(Stored data entries)
■ ■ ■ ■
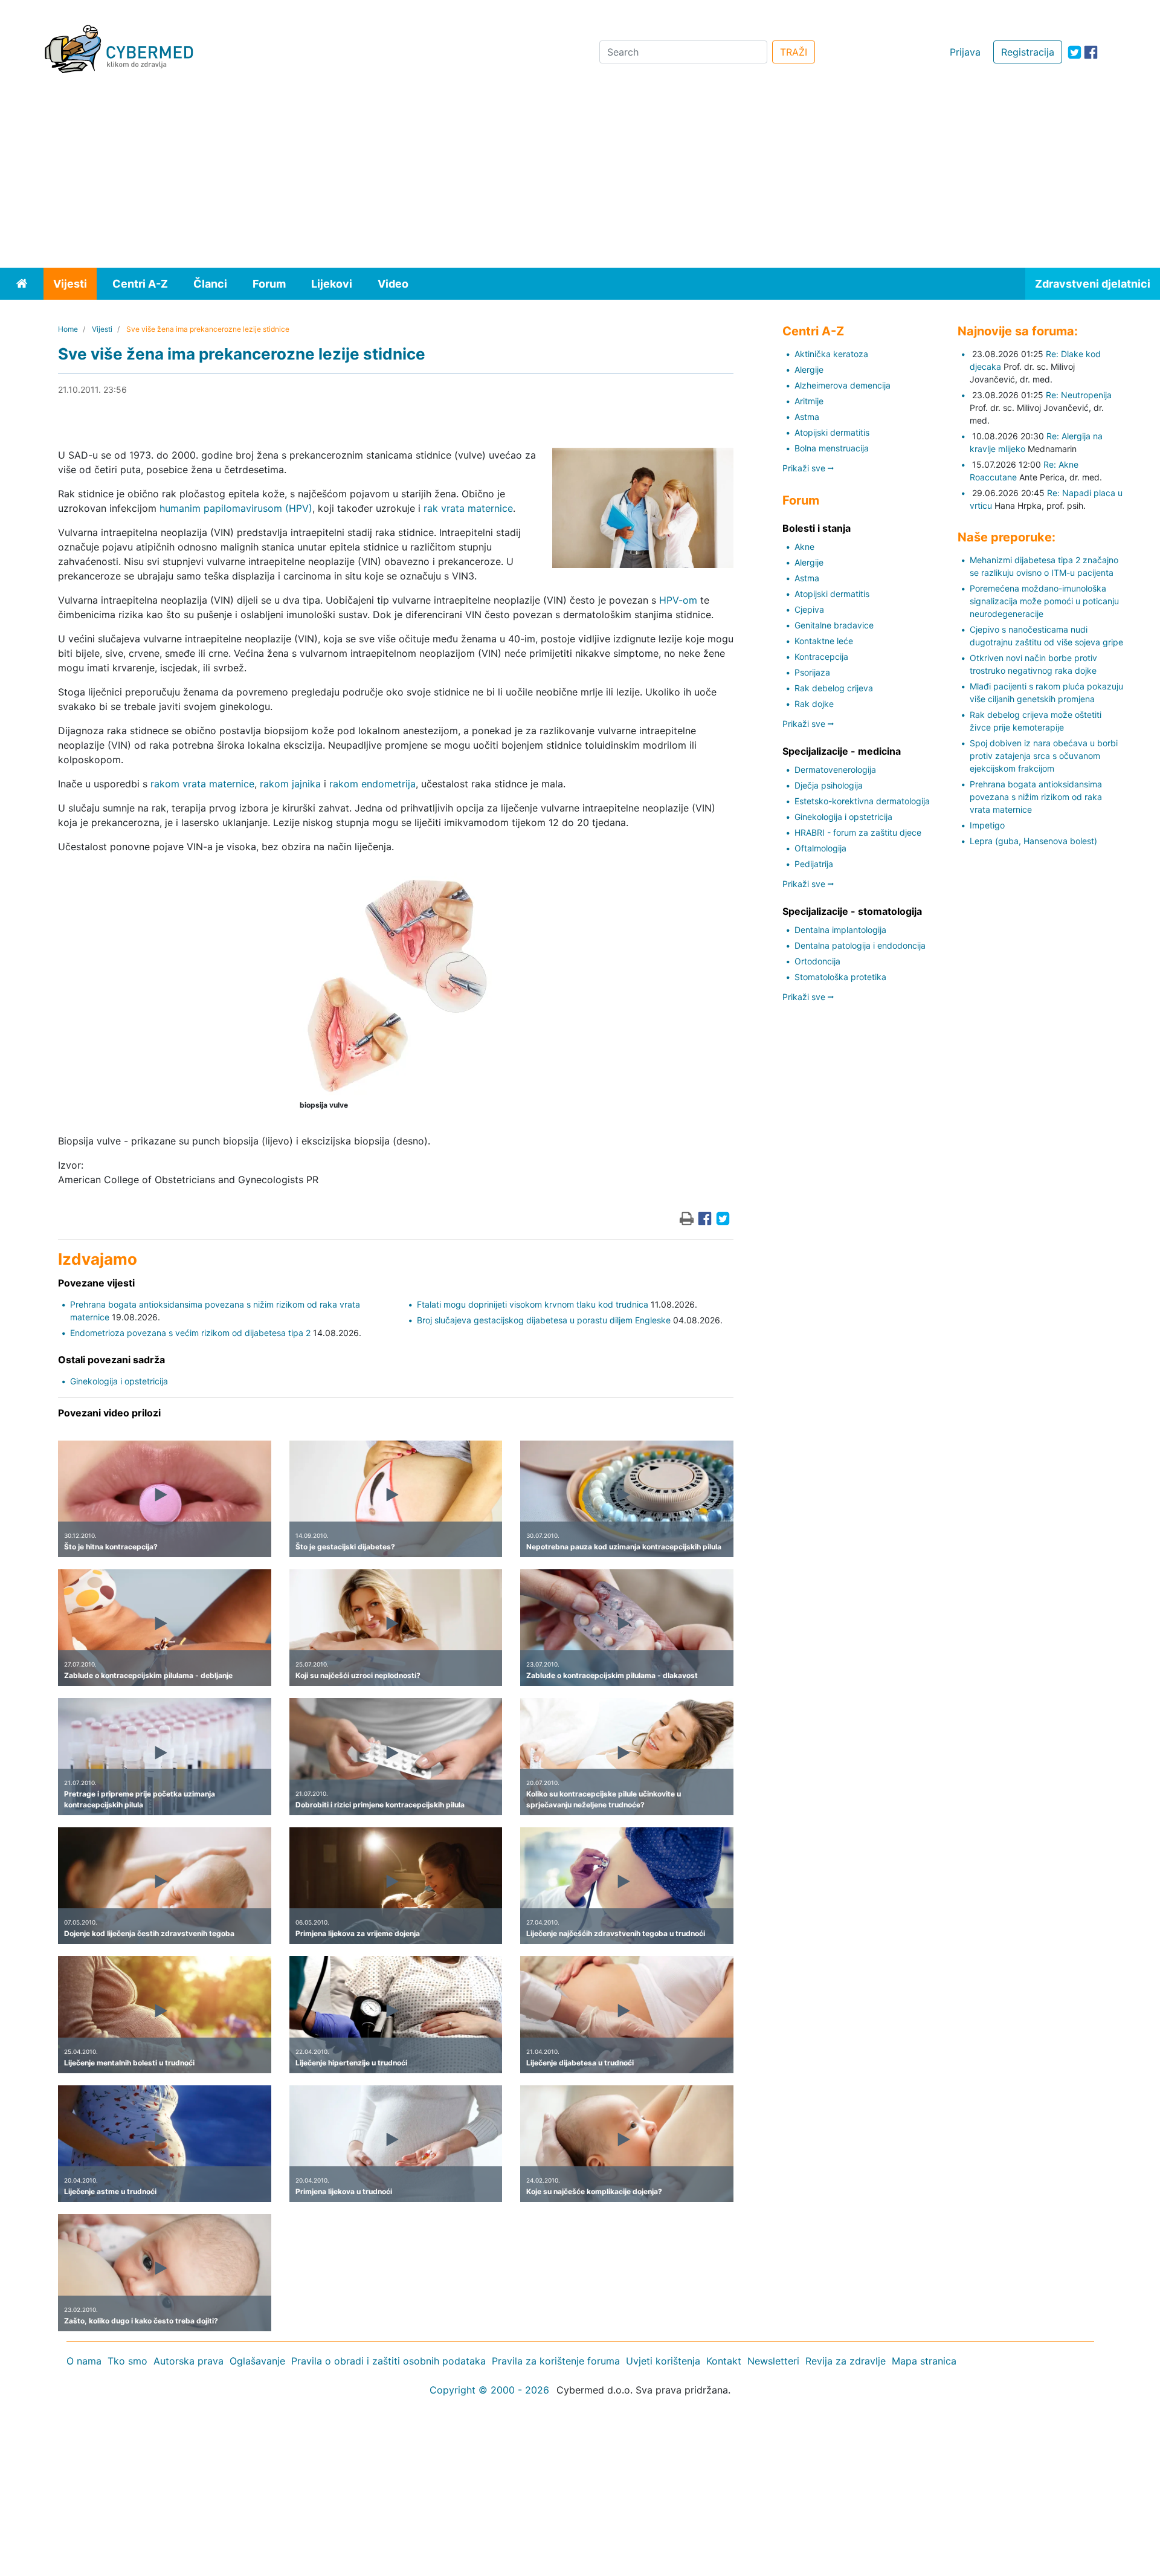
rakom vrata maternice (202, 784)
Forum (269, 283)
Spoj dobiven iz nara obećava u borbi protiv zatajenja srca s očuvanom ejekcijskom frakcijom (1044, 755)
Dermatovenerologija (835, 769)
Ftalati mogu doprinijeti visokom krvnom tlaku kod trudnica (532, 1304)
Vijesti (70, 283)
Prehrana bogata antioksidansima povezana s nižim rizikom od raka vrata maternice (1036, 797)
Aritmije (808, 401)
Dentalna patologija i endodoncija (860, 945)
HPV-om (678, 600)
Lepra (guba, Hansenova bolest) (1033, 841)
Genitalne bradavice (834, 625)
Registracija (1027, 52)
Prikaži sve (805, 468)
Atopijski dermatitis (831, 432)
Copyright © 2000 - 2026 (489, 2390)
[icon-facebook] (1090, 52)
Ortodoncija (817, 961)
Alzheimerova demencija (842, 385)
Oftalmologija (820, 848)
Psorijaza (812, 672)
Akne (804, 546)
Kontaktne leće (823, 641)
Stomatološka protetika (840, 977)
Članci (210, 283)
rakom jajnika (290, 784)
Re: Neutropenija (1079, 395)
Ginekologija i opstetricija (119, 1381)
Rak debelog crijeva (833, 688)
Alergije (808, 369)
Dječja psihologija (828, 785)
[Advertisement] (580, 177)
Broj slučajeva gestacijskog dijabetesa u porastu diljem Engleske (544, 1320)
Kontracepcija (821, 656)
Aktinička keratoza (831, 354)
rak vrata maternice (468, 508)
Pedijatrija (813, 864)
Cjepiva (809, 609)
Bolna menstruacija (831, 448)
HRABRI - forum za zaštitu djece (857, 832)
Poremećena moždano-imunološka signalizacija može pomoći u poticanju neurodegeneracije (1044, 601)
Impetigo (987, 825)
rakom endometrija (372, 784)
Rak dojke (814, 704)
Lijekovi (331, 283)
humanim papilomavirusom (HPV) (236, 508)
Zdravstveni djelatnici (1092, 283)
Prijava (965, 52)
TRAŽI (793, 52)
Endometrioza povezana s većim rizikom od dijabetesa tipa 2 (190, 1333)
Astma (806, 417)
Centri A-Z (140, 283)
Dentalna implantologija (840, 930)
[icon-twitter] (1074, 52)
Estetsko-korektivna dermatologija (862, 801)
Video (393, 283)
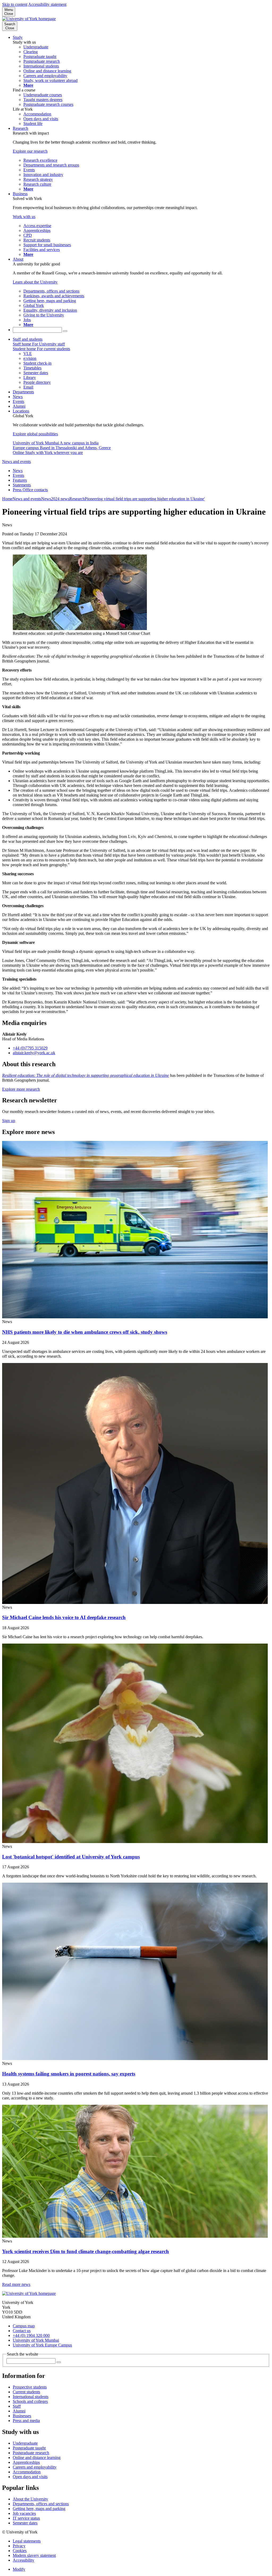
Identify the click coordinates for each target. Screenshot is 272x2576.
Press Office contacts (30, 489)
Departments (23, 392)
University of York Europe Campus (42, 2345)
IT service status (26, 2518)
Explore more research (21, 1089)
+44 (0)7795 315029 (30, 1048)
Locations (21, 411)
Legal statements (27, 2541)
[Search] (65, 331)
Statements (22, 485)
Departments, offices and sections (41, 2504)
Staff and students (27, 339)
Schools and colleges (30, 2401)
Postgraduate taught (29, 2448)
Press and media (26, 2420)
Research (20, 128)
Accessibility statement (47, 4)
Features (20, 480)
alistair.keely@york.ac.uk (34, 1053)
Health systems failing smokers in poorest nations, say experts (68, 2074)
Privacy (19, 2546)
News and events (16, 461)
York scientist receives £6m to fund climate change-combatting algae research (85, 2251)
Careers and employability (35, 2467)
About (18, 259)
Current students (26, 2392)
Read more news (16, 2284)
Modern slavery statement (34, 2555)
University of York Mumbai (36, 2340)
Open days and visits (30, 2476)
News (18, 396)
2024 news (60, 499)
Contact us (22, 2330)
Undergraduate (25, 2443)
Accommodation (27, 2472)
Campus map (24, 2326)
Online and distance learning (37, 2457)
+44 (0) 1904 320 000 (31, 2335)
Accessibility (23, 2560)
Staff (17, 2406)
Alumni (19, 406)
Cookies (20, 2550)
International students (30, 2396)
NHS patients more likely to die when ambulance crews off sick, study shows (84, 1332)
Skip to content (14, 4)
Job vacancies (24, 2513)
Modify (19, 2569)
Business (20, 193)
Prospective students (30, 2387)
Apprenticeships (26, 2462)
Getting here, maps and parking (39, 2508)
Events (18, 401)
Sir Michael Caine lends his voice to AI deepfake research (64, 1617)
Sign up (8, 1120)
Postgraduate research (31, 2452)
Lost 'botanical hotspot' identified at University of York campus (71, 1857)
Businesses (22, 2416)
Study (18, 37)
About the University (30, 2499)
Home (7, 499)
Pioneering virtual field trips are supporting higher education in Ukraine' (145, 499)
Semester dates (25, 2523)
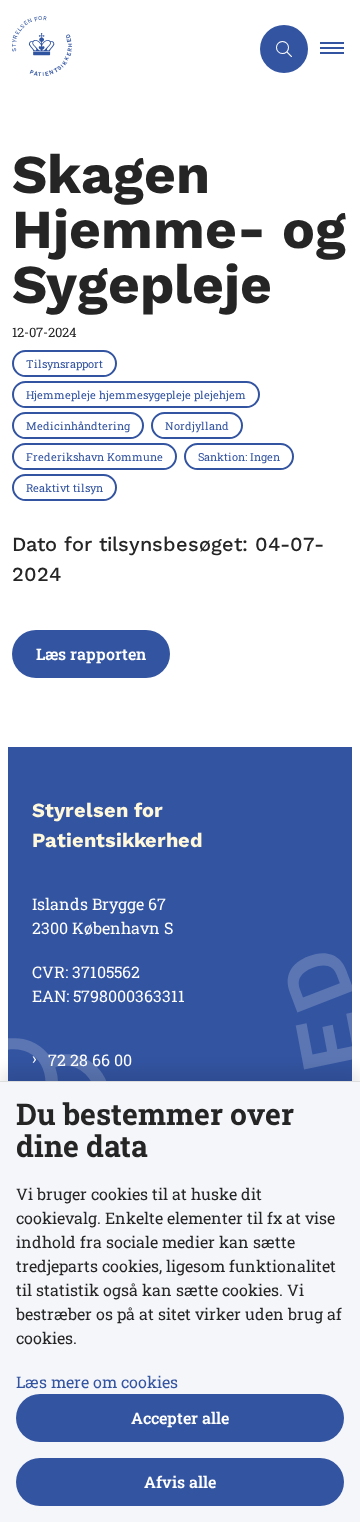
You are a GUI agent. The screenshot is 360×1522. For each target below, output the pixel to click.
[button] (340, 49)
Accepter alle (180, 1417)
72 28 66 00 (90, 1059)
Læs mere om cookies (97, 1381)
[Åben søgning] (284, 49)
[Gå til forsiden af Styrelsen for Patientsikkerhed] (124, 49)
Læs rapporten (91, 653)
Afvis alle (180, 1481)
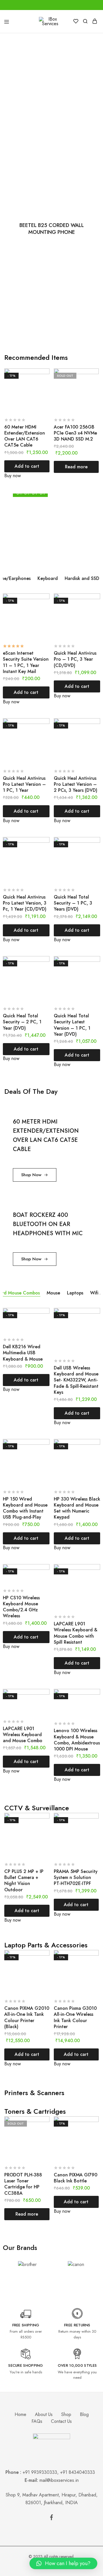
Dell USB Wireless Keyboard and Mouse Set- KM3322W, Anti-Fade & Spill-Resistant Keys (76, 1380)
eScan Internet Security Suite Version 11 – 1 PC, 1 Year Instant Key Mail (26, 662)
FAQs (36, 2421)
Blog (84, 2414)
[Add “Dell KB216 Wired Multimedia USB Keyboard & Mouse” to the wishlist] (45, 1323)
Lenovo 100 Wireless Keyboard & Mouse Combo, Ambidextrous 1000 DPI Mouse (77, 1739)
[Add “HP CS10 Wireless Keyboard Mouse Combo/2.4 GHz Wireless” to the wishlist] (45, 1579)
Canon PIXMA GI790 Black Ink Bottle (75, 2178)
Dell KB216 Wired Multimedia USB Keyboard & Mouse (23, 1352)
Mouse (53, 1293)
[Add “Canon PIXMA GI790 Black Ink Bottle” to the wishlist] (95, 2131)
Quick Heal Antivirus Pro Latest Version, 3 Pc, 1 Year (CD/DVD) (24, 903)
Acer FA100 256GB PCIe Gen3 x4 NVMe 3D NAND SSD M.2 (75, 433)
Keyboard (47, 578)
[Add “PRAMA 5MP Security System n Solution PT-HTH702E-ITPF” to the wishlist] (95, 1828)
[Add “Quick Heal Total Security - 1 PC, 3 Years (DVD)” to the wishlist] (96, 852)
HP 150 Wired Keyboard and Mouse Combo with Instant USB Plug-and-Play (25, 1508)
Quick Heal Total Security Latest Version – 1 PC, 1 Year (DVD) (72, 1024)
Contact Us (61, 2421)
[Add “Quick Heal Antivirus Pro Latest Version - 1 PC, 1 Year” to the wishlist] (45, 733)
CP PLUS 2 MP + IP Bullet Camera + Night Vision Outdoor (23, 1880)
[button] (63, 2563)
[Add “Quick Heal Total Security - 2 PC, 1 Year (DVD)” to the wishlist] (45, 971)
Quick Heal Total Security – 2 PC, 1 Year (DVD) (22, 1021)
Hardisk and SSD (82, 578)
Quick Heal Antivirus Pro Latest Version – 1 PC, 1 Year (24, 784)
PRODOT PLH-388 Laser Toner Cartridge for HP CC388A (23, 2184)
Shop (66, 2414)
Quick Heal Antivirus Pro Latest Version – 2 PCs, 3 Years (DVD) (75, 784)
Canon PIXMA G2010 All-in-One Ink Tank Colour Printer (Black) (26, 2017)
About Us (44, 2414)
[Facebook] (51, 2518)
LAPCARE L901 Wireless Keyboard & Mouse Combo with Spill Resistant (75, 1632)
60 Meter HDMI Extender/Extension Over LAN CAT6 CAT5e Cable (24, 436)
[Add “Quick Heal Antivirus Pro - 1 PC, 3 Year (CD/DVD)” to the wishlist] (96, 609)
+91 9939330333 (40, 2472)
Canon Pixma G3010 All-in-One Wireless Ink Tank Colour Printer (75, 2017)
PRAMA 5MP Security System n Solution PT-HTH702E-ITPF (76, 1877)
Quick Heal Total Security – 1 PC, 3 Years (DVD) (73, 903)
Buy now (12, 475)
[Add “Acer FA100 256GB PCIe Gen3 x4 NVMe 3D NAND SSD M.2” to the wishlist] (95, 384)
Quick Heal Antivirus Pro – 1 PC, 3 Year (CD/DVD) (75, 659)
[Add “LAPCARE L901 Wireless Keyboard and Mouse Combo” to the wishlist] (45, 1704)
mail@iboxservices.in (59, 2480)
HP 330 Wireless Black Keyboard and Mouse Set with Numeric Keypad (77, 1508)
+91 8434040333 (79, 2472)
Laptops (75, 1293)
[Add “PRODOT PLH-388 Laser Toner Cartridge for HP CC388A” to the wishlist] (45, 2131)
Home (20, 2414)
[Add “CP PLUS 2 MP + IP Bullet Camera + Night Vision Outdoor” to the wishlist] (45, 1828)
■ ■ ■ ■
Problem statement
Find the string "Bottle" in the data. Report each line it appears in.

Problem solution
Canon PIXMA GI790 Black Ink Bottle (75, 2178)
[Add “Canon PIXMA GI790 Black Ink Bottle” to the wishlist] (95, 2131)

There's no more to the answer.